We ended up having a nice, long, relaxing walk - he even talked to me in actual sentences rather than monotones and grunts. Those of you with teenage boys know what I'm talking about. We were back to the barn and untacking when THE PROBLEM arose.

with this horse: : yes, this sweet boy, GLAMDRING TOS.
He has a habit that in nearly 30 years of horses, I've never had to deal with before. He can get his bridle off. Yes - the durn straps are tight :) He persistently, obsessively and habitually rubs his head on his leg, the rider, any innocent bystanders, any type of tree or fence - After years of regularly scheduled beatings and harsh language, he has learned to be pretty sneaky about it and so he managed to hook his bit on the little tag of a thingy that fastens the round pen panels together. He shook his head a couple of times then set back, popped forward, set back again .... and can you believe the durn bridle slipped right off without breaking... I'm still scratching my head over that one. Unfortunately, the panels were next to a pipe rail and at some point of the escapade he managed to smash the tip off his canine tooth so just a nasty little jagged edge is sticking out of the gumline.

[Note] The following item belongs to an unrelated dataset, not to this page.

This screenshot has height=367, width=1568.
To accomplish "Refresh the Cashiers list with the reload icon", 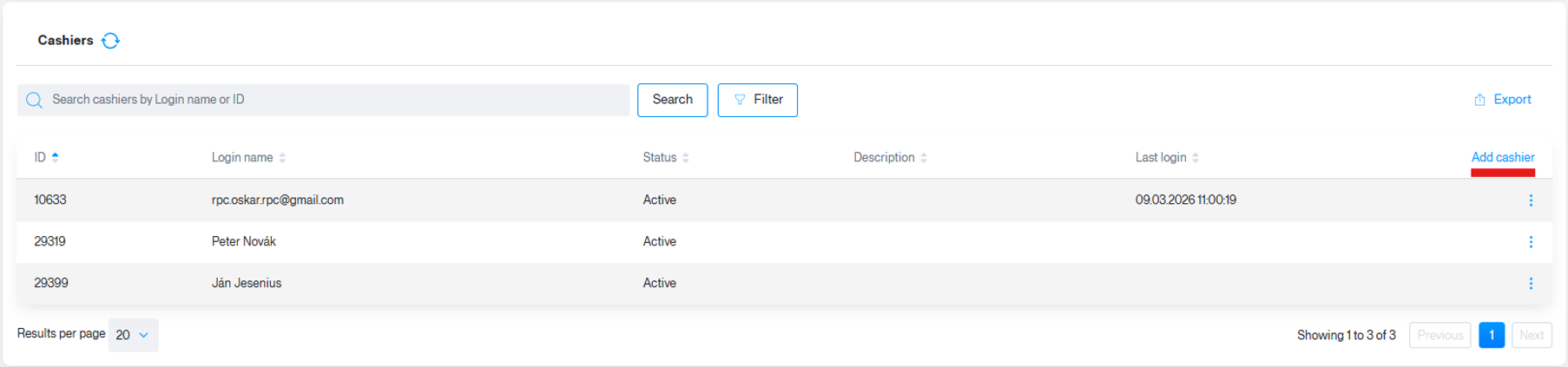I will [x=110, y=41].
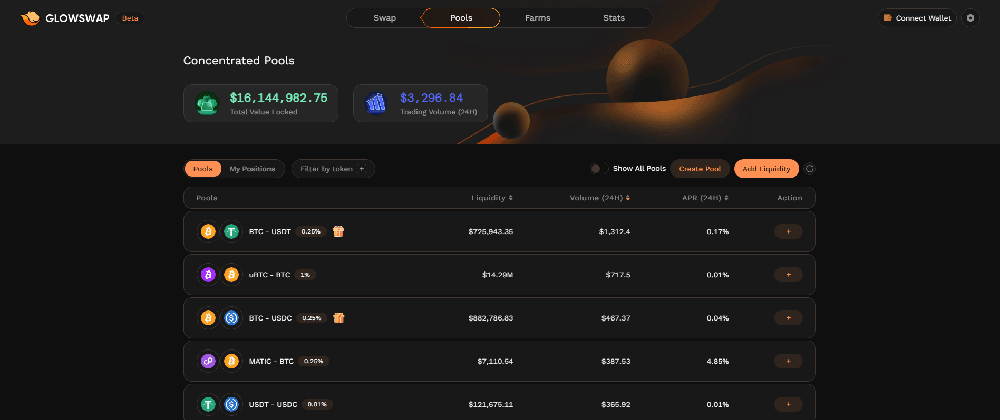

He gets no sympathy, but he does get a trip to the vet in the morning. and maybe a story in his honor.

- I'm thinking about writing a story about a horse who slips his bridle and runs away and gets eaten by a dragon before the hero can come to his rescue, because of course, the hero has no horse because the horse slipped his bridle and .. ummm... you get the idea.

Starting out with a *Bang*

I've always been one to jump at trying new things and one long Texas summer's morning last year, a wayward conversation put me in touch with the VP of the local cowboy mounted shooting association club, The Lonestar Regulators. A few phone calls later and we ('we' being me and anyone I could coerce into coming along, in this case, my gun-crazy 10yo son) were hyped for our first practice session.

I leaned on my dad, a long-time gun fanatic, to let me bring a series of mares up the hill to his place and see which ones would tolerate the guns. We tried several mares and one of the young stallions and picked out the couple that we thought would least likely embarrass us in front of strangers. The practice went well and we're looking forward to our first competitions in a few months.

That's me in the photo, on DB RAFIAMA, a 22yo BLUE STAR 'Straight Desert' Abayyah.

A couple of things have surprised me as we've started in the sport. The first was the shocking realization that, as a competent shooter and rider, my thumb was the limiting factor in the game. It simply wouldn't work well enough (quick enough) to draw back the hammer on the single action .45 for me to shoot the balloons as the mare took me past them.

The other thing that had me scratching my head a little is our young stallion GWAIHIR. He was initially tolerant of the guns, then decided he wasn't going to put up with my silliness and we had to work through some stuff. He has come around and is accepting of me shooting from the saddle, but he's still getting upset - I think over the smoke when it blows back on us from the right front. He has a severe corneal scar over most of his right eye and has limited vision to the front on that side. I'm not sure if it's the heat of it or the smell but I think it's surprising him on the few occasions that it blows over us from his blind spot. I'm confident it's something that time and experience will overcome, but for now it's something that we're still working with.